My heart is still beating a little too fast as I mount the aluminum steps of my mobile home and unlock the door. I can still feel Eli’s eyes on me, even though I don’t look back.

It’s not until I close the door behind myself and lock it that I hear the guttural sound of his engine revving, the slow crunch of his tires on the gravel as he leaves.

He didn’t say it.

Of course he didn’t. You’re adults.

You know he still thinks it, though. Deep down, you know that.

I put my shoes on the rack next to the front door, slide my slippers onto my feet, and head into the kitchen where I pour myself a glass of water.

I drink and the years slide away until I can practically hear him.

I know where you live.

Trailer trash.

He didn’t say it, but he didn’t have to say it. I heard it so much in middle school — sometimes the full moniker, sometimes T. T. for short, if the teachers were around — that it’s practically engraved into my soul.

In the years since then, I’ve been valedictorian of Sprucevale High. I got a full ride to college. I took care of my mom and still graduated Summa Cum Laude before finding a good job in a town that doesn’t have too many of those.

All that, and I still live in Pine Estates.

All that, and I’m certain Eli Loveless still thinks I’m trailer trash. I’ve got a knot in my chest. I’ve had the stupidest day and I just want to cry, the pressure behind my eyes demanding release, but I don’t.

I wash out the glass, put it in the drying rack, wipe down the counter, and go to bed.Chapter FourEliJust as I make the turn, the Bronco slips into neutral.

“What’ll you give me?” the small voice asks from the backseat.

I grit my teeth together, silencing a string of muttered curse words, grab the gear shift, and hit the brakes. The Bronco jolts to a stop, half on the road and half on the gravel driveway of Loveless Brewing.

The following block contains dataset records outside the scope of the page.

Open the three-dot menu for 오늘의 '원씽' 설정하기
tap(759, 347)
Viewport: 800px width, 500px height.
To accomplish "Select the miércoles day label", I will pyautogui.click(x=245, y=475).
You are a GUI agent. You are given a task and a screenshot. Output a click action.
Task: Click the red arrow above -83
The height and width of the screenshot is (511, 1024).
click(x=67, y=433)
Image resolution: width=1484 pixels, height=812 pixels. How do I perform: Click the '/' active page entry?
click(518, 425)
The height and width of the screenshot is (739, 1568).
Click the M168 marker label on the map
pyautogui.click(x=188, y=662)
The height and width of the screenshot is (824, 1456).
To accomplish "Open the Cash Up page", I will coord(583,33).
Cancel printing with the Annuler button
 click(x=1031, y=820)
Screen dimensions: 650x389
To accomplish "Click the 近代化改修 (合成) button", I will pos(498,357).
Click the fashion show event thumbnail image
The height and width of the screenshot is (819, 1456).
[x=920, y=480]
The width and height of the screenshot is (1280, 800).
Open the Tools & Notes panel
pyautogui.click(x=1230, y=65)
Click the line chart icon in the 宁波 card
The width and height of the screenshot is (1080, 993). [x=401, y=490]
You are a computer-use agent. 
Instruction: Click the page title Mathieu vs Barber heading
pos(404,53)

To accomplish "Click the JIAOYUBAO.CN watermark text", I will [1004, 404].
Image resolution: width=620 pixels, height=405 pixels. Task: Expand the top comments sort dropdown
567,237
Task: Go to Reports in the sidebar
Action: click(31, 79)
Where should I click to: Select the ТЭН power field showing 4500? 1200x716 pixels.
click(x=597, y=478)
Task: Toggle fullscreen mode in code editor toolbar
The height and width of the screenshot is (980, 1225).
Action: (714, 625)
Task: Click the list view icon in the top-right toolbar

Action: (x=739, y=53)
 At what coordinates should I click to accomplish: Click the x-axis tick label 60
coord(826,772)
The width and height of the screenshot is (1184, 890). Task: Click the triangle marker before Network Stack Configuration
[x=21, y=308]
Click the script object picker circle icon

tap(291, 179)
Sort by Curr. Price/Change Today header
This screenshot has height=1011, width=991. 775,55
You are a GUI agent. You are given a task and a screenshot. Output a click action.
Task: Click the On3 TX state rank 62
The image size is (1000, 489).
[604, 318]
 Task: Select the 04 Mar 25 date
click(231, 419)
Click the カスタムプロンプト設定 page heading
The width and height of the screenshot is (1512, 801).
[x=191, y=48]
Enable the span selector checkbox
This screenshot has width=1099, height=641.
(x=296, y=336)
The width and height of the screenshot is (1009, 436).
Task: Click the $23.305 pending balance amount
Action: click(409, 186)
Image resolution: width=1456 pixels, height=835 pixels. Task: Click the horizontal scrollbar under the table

It’s got a tiny hill that’s five degrees at most, but I’ll be damned if my car doesn’t do this every single time.

I really, really need to get second gear checked out. I’ve been putting it off for two months now, but sooner or later I’m going to have to take the Bronco in.

“What do you want?” I ask as I muscle the gear shift into first, then hold it there as I ease off the clutch and onto the gas. Lucky for me, my brothers’ brewery is just past the edge of town right off Highway 39, so there are no other cars in sight.